◆ VORLIEGENDER TEXT:
Frankfurt am Main, Deutschland (Weltexpress) – Wenn die Krähen Appetit auf eine Maus haben und ein Turmfalke in der Nähe ist, besetzen sie rund um eine weitläufige Wiese die umliegenden Bäume und überlassen ihm einen Baum. Anschließend bedrängen und jagen sie ihn zum nächsten freien Baum, dann wiederum zum nächsten, und so geht das Spiel weiter, bis der Falke aufgrund seiner Herumfliegerei hungrig wird und nach Mäusen jagt. Hat er eine gefangen und will sie in Ruhe auf seinem Baum verspeisen, setzen sie sich unter ihn und fangen an, ihn wiederum zu bedrängen und über die Wiese zu jagen, bis sie das Glück haben, dass er die Maus fallen lässt. Dann streiten sie sich jedoch nicht um diese, sondern die Verspeisung erfolgt nach einer hierarchischen Rangfolge.

◆ ERFASSTE DATEN:
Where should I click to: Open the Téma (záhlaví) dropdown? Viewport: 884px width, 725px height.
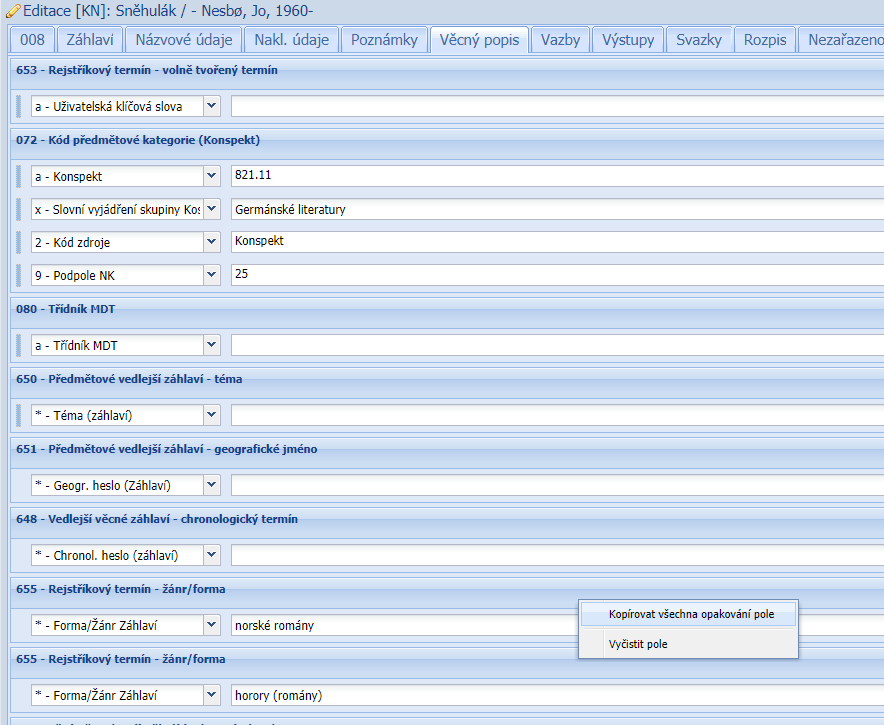tap(211, 415)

◆ ZU ERLEDIGEN: Schreiben Sie den Text über die Krähen und den Turmfalken vollständig und wortgetreu ab. Das Material spielt hierbei keine Rolle.

◆ ERGEBNIS DER ÜBUNG:
Frankfurt am Main, Deutschland (Weltexpress) – Wenn die Krähen Appetit auf eine Maus haben und ein Turmfalke in der Nähe ist, besetzen sie rund um eine weitläufige Wiese die umliegenden Bäume und überlassen ihm einen Baum. Anschließend bedrängen und jagen sie ihn zum nächsten freien Baum, dann wiederum zum nächsten, und so geht das Spiel weiter, bis der Falke aufgrund seiner Herumfliegerei hungrig wird und nach Mäusen jagt. Hat er eine gefangen und will sie in Ruhe auf seinem Baum verspeisen, setzen sie sich unter ihn und fangen an, ihn wiederum zu bedrängen und über die Wiese zu jagen, bis sie das Glück haben, dass er die Maus fallen lässt. Dann streiten sie sich jedoch nicht um diese, sondern die Verspeisung erfolgt nach einer hierarchischen Rangfolge.